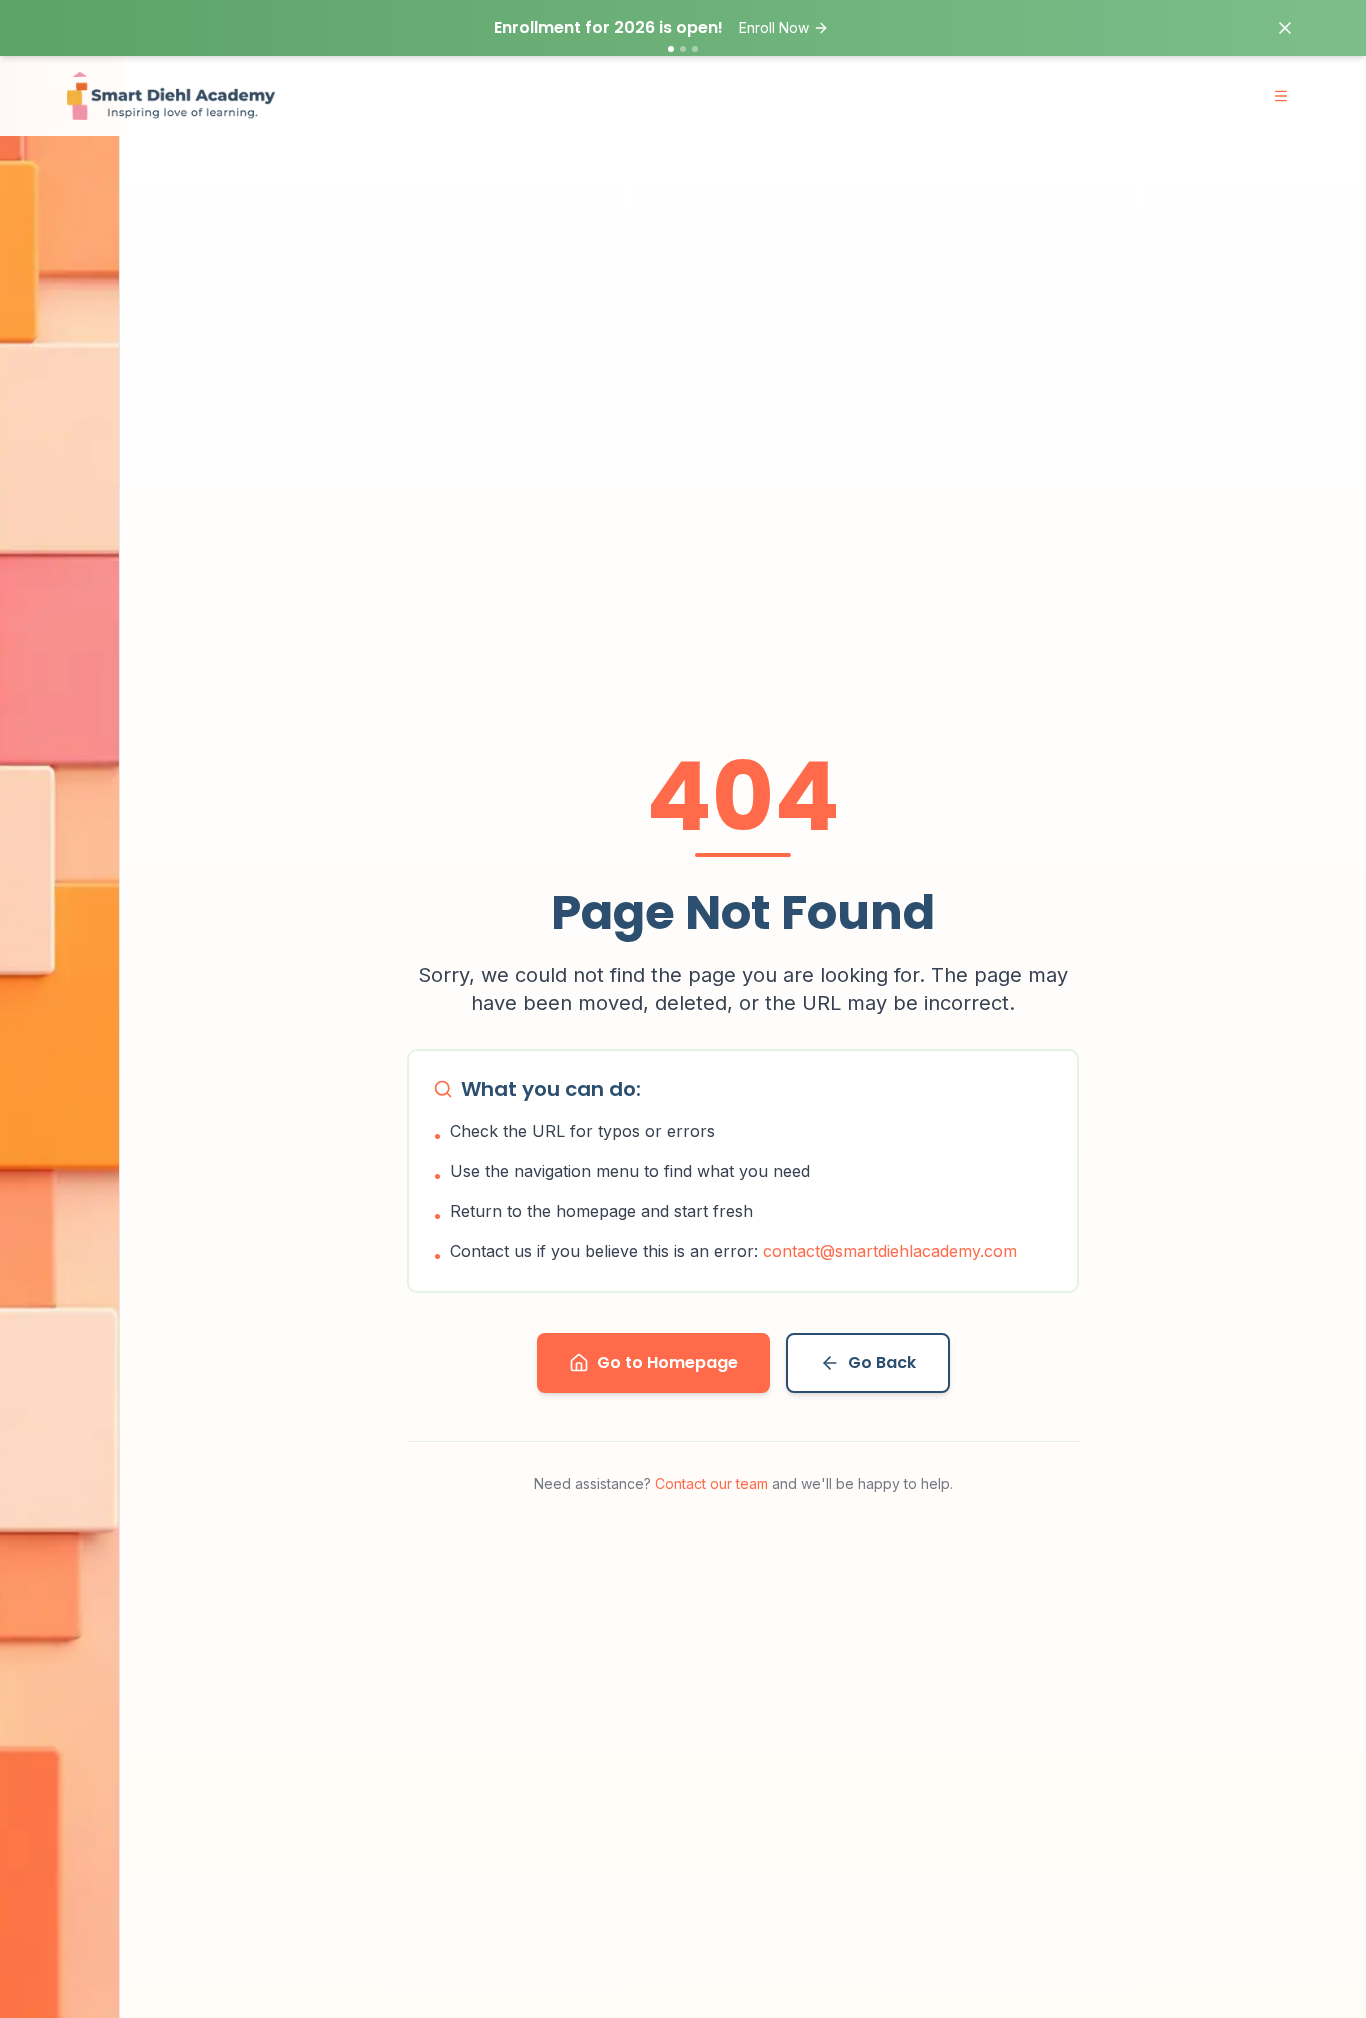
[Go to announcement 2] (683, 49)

* * *

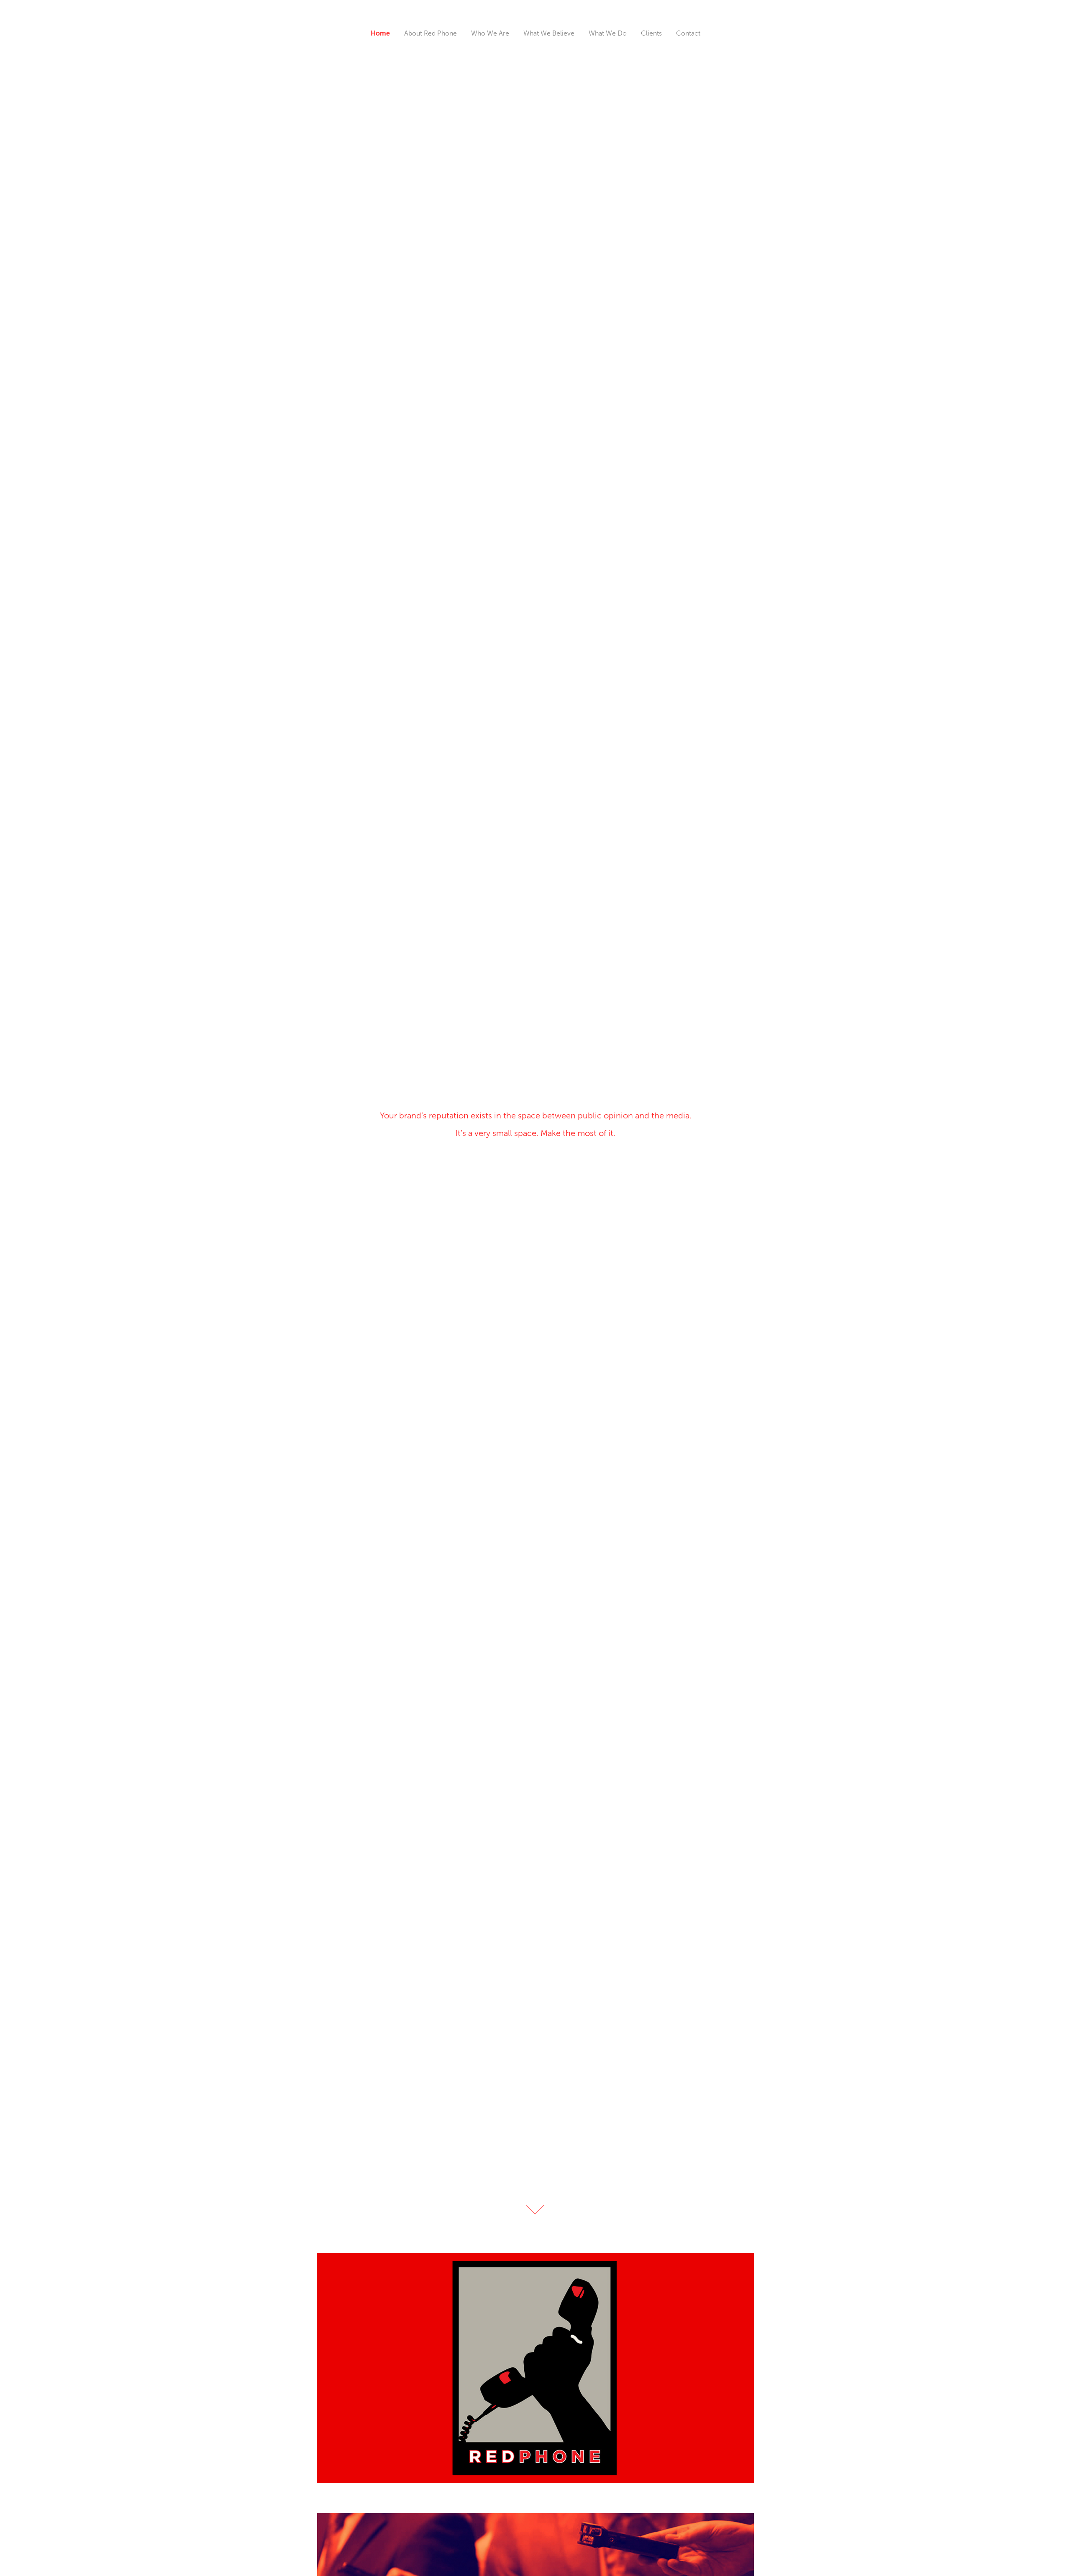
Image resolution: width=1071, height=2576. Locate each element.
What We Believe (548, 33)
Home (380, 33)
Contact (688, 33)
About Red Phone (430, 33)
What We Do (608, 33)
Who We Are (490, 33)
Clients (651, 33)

BRIEF:
Please give an exact copy of the entries above, from the line with "Home (380, 33)" down to the line with "Clients (651, 33)", inclusive, and nothing else.

RESULT OF THIS EXERCISE:
Home (380, 33)
Contact (688, 33)
About Red Phone (430, 33)
What We Do (608, 33)
Who We Are (490, 33)
Clients (651, 33)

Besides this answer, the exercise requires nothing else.